▶ **BRIEF**: Could you repeat all of the entries below, character for character?

▶ **PROVIDED MATERIAL**:

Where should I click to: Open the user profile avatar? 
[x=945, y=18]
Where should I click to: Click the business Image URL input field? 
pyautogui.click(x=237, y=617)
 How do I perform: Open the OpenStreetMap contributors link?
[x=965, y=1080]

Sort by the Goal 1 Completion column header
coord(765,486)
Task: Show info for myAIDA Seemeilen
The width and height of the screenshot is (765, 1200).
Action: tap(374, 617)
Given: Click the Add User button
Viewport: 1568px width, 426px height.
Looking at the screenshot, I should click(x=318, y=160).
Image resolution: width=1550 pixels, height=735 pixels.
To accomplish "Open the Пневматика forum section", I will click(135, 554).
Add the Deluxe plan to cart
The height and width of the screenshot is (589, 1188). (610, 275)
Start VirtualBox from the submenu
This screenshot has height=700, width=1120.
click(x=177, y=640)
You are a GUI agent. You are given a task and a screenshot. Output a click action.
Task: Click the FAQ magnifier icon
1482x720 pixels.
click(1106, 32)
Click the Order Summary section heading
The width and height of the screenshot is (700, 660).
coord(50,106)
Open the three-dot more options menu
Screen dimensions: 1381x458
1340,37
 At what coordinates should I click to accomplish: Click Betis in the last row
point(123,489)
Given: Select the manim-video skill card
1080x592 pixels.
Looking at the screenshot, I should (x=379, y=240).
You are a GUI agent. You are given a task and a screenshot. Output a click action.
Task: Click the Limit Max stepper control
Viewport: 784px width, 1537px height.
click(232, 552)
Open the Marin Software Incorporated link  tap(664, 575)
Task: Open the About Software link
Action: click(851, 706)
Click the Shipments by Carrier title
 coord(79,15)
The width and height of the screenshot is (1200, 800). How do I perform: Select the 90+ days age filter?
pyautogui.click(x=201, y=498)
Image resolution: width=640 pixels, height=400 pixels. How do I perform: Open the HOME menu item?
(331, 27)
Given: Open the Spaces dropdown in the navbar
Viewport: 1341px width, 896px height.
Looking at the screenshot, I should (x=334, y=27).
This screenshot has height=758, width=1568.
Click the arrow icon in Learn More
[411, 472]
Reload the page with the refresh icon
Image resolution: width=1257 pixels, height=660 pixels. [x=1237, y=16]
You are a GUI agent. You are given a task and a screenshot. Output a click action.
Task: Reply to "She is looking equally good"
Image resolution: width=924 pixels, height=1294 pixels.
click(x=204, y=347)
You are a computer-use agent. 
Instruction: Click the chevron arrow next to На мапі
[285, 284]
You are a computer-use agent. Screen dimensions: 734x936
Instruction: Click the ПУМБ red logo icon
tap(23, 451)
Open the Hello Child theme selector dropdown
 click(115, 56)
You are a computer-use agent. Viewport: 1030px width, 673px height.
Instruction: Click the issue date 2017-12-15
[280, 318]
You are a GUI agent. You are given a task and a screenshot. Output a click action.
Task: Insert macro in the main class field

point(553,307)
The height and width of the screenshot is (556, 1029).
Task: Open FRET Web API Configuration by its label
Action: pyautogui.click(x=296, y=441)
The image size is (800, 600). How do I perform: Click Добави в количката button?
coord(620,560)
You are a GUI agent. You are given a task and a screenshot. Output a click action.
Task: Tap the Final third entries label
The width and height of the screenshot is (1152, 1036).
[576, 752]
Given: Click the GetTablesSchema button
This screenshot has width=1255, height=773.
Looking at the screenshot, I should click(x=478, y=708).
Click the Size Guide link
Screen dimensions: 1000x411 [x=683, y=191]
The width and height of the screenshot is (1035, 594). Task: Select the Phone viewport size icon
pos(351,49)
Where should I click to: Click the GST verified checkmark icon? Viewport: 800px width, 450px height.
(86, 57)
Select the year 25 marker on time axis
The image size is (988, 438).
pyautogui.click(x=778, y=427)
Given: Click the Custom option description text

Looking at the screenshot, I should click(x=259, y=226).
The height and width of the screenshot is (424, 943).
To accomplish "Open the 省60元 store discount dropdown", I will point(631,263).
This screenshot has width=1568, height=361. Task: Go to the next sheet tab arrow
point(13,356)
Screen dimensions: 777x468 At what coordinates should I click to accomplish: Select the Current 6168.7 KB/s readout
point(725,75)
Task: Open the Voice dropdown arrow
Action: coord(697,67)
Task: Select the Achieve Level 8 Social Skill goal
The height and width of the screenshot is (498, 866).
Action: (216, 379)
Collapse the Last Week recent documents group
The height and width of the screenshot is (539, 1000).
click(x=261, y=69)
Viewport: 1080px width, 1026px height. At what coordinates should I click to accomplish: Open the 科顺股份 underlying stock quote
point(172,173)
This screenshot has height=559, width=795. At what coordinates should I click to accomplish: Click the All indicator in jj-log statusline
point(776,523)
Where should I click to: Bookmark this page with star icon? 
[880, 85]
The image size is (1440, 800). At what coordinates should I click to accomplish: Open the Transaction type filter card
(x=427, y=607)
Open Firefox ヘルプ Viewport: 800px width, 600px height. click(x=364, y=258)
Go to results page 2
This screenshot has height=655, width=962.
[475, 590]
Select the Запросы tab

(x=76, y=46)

▶ **YOUR SOLUTION**:
Where should I click to: Open the user profile avatar? 
[x=945, y=18]
Where should I click to: Click the business Image URL input field? 
pyautogui.click(x=237, y=617)
 How do I perform: Open the OpenStreetMap contributors link?
[x=965, y=1080]

Sort by the Goal 1 Completion column header
coord(765,486)
Task: Show info for myAIDA Seemeilen
The width and height of the screenshot is (765, 1200).
Action: tap(374, 617)
Given: Click the Add User button
Viewport: 1568px width, 426px height.
Looking at the screenshot, I should click(x=318, y=160).
Image resolution: width=1550 pixels, height=735 pixels.
To accomplish "Open the Пневматика forum section", I will click(135, 554).
Add the Deluxe plan to cart
The height and width of the screenshot is (589, 1188). (610, 275)
Start VirtualBox from the submenu
This screenshot has height=700, width=1120.
click(x=177, y=640)
You are a GUI agent. You are given a task and a screenshot. Output a click action.
Task: Click the FAQ magnifier icon
1482x720 pixels.
click(1106, 32)
Click the Order Summary section heading
The width and height of the screenshot is (700, 660).
coord(50,106)
Open the three-dot more options menu
Screen dimensions: 1381x458
1340,37
 At what coordinates should I click to accomplish: Click Betis in the last row
point(123,489)
Given: Select the manim-video skill card
1080x592 pixels.
Looking at the screenshot, I should (x=379, y=240).
You are a GUI agent. You are given a task and a screenshot. Output a click action.
Task: Click the Limit Max stepper control
Viewport: 784px width, 1537px height.
click(232, 552)
Open the Marin Software Incorporated link  tap(664, 575)
Task: Open the About Software link
Action: click(851, 706)
Click the Shipments by Carrier title
 coord(79,15)
The width and height of the screenshot is (1200, 800). How do I perform: Select the 90+ days age filter?
pyautogui.click(x=201, y=498)
Image resolution: width=640 pixels, height=400 pixels. How do I perform: Open the HOME menu item?
(331, 27)
Given: Open the Spaces dropdown in the navbar
Viewport: 1341px width, 896px height.
Looking at the screenshot, I should (x=334, y=27).
This screenshot has height=758, width=1568.
Click the arrow icon in Learn More
[411, 472]
Reload the page with the refresh icon
Image resolution: width=1257 pixels, height=660 pixels. [x=1237, y=16]
You are a GUI agent. You are given a task and a screenshot. Output a click action.
Task: Reply to "She is looking equally good"
Image resolution: width=924 pixels, height=1294 pixels.
click(x=204, y=347)
You are a computer-use agent. 
Instruction: Click the chevron arrow next to На мапі
[285, 284]
You are a computer-use agent. Screen dimensions: 734x936
Instruction: Click the ПУМБ red logo icon
tap(23, 451)
Open the Hello Child theme selector dropdown
 click(115, 56)
You are a computer-use agent. Viewport: 1030px width, 673px height.
Instruction: Click the issue date 2017-12-15
[280, 318]
You are a GUI agent. You are given a task and a screenshot. Output a click action.
Task: Insert macro in the main class field

point(553,307)
The height and width of the screenshot is (556, 1029).
Task: Open FRET Web API Configuration by its label
Action: pyautogui.click(x=296, y=441)
The image size is (800, 600). How do I perform: Click Добави в количката button?
coord(620,560)
You are a GUI agent. You are given a task and a screenshot. Output a click action.
Task: Tap the Final third entries label
The width and height of the screenshot is (1152, 1036).
[576, 752]
Given: Click the GetTablesSchema button
This screenshot has width=1255, height=773.
Looking at the screenshot, I should click(x=478, y=708).
Click the Size Guide link
Screen dimensions: 1000x411 [x=683, y=191]
The width and height of the screenshot is (1035, 594). Task: Select the Phone viewport size icon
pos(351,49)
Where should I click to: Click the GST verified checkmark icon? Viewport: 800px width, 450px height.
(86, 57)
Select the year 25 marker on time axis
The image size is (988, 438).
pyautogui.click(x=778, y=427)
Given: Click the Custom option description text

Looking at the screenshot, I should click(x=259, y=226).
The height and width of the screenshot is (424, 943).
To accomplish "Open the 省60元 store discount dropdown", I will point(631,263).
This screenshot has width=1568, height=361. Task: Go to the next sheet tab arrow
point(13,356)
Screen dimensions: 777x468 At what coordinates should I click to accomplish: Select the Current 6168.7 KB/s readout
point(725,75)
Task: Open the Voice dropdown arrow
Action: coord(697,67)
Task: Select the Achieve Level 8 Social Skill goal
The height and width of the screenshot is (498, 866).
Action: (216, 379)
Collapse the Last Week recent documents group
The height and width of the screenshot is (539, 1000).
click(x=261, y=69)
Viewport: 1080px width, 1026px height. At what coordinates should I click to accomplish: Open the 科顺股份 underlying stock quote
point(172,173)
This screenshot has height=559, width=795. At what coordinates should I click to accomplish: Click the All indicator in jj-log statusline
point(776,523)
Where should I click to: Bookmark this page with star icon? 
[880, 85]
The image size is (1440, 800). At what coordinates should I click to accomplish: Open the Transaction type filter card
(x=427, y=607)
Open Firefox ヘルプ Viewport: 800px width, 600px height. click(x=364, y=258)
Go to results page 2
This screenshot has height=655, width=962.
[475, 590]
Select the Запросы tab

(x=76, y=46)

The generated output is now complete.